● The problem
Output every record below exactly as it appears.

BEGIN Supplied data

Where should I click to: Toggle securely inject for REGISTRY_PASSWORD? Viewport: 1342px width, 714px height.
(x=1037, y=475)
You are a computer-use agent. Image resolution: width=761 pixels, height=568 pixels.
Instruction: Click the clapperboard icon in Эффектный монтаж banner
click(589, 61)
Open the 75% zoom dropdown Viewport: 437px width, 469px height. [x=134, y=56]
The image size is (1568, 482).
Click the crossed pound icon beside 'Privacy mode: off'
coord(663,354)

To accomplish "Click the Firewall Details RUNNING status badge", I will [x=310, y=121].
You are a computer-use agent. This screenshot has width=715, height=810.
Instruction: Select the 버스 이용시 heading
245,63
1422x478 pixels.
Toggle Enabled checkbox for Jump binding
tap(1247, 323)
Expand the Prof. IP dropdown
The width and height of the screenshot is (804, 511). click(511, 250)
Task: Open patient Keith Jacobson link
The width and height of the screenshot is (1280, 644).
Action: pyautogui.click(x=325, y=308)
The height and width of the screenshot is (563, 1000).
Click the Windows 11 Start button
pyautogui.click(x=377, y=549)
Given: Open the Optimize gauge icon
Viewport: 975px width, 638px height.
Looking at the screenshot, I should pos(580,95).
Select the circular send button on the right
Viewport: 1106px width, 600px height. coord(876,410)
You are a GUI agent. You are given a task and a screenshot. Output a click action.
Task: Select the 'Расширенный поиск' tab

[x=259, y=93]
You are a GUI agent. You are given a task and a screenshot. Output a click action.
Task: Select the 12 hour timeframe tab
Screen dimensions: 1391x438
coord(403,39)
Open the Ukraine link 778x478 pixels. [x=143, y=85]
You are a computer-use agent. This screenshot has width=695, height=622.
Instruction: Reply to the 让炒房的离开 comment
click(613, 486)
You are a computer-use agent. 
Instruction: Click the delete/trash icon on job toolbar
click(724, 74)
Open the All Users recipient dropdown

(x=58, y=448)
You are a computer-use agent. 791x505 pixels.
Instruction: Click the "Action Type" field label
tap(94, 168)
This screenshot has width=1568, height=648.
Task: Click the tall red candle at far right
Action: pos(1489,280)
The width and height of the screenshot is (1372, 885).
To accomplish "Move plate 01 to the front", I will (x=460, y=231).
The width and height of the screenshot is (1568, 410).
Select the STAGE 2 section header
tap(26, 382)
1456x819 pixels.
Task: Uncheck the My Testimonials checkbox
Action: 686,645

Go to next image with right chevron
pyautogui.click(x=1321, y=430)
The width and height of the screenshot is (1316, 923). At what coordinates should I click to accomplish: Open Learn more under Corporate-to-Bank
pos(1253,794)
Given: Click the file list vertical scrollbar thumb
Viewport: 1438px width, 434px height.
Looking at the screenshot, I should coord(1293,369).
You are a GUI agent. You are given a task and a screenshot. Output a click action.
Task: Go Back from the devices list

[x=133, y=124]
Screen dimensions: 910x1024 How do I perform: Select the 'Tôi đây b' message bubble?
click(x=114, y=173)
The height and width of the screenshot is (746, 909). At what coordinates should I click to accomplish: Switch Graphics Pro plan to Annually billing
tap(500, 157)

END Supplied data

● Written solution
Where should I click to: Toggle securely inject for REGISTRY_PASSWORD? Viewport: 1342px width, 714px height.
(x=1037, y=475)
You are a computer-use agent. Image resolution: width=761 pixels, height=568 pixels.
Instruction: Click the clapperboard icon in Эффектный монтаж banner
click(589, 61)
Open the 75% zoom dropdown Viewport: 437px width, 469px height. [x=134, y=56]
The image size is (1568, 482).
Click the crossed pound icon beside 'Privacy mode: off'
coord(663,354)

To accomplish "Click the Firewall Details RUNNING status badge", I will [x=310, y=121].
You are a computer-use agent. This screenshot has width=715, height=810.
Instruction: Select the 버스 이용시 heading
245,63
1422x478 pixels.
Toggle Enabled checkbox for Jump binding
tap(1247, 323)
Expand the Prof. IP dropdown
The width and height of the screenshot is (804, 511). click(511, 250)
Task: Open patient Keith Jacobson link
The width and height of the screenshot is (1280, 644).
Action: pyautogui.click(x=325, y=308)
The height and width of the screenshot is (563, 1000).
Click the Windows 11 Start button
pyautogui.click(x=377, y=549)
Given: Open the Optimize gauge icon
Viewport: 975px width, 638px height.
Looking at the screenshot, I should pos(580,95).
Select the circular send button on the right
Viewport: 1106px width, 600px height. coord(876,410)
You are a GUI agent. You are given a task and a screenshot. Output a click action.
Task: Select the 'Расширенный поиск' tab

[x=259, y=93]
You are a GUI agent. You are given a task and a screenshot. Output a click action.
Task: Select the 12 hour timeframe tab
Screen dimensions: 1391x438
coord(403,39)
Open the Ukraine link 778x478 pixels. [x=143, y=85]
You are a computer-use agent. This screenshot has width=695, height=622.
Instruction: Reply to the 让炒房的离开 comment
click(613, 486)
You are a computer-use agent. 
Instruction: Click the delete/trash icon on job toolbar
click(724, 74)
Open the All Users recipient dropdown

(x=58, y=448)
You are a computer-use agent. 791x505 pixels.
Instruction: Click the "Action Type" field label
tap(94, 168)
This screenshot has width=1568, height=648.
Task: Click the tall red candle at far right
Action: pos(1489,280)
The width and height of the screenshot is (1372, 885).
To accomplish "Move plate 01 to the front", I will (x=460, y=231).
The width and height of the screenshot is (1568, 410).
Select the STAGE 2 section header
tap(26, 382)
1456x819 pixels.
Task: Uncheck the My Testimonials checkbox
Action: 686,645

Go to next image with right chevron
pyautogui.click(x=1321, y=430)
The width and height of the screenshot is (1316, 923). At what coordinates should I click to accomplish: Open Learn more under Corporate-to-Bank
pos(1253,794)
Given: Click the file list vertical scrollbar thumb
Viewport: 1438px width, 434px height.
Looking at the screenshot, I should coord(1293,369).
You are a GUI agent. You are given a task and a screenshot. Output a click action.
Task: Go Back from the devices list

[x=133, y=124]
Screen dimensions: 910x1024 How do I perform: Select the 'Tôi đây b' message bubble?
click(x=114, y=173)
The height and width of the screenshot is (746, 909). At what coordinates should I click to accomplish: Switch Graphics Pro plan to Annually billing
tap(500, 157)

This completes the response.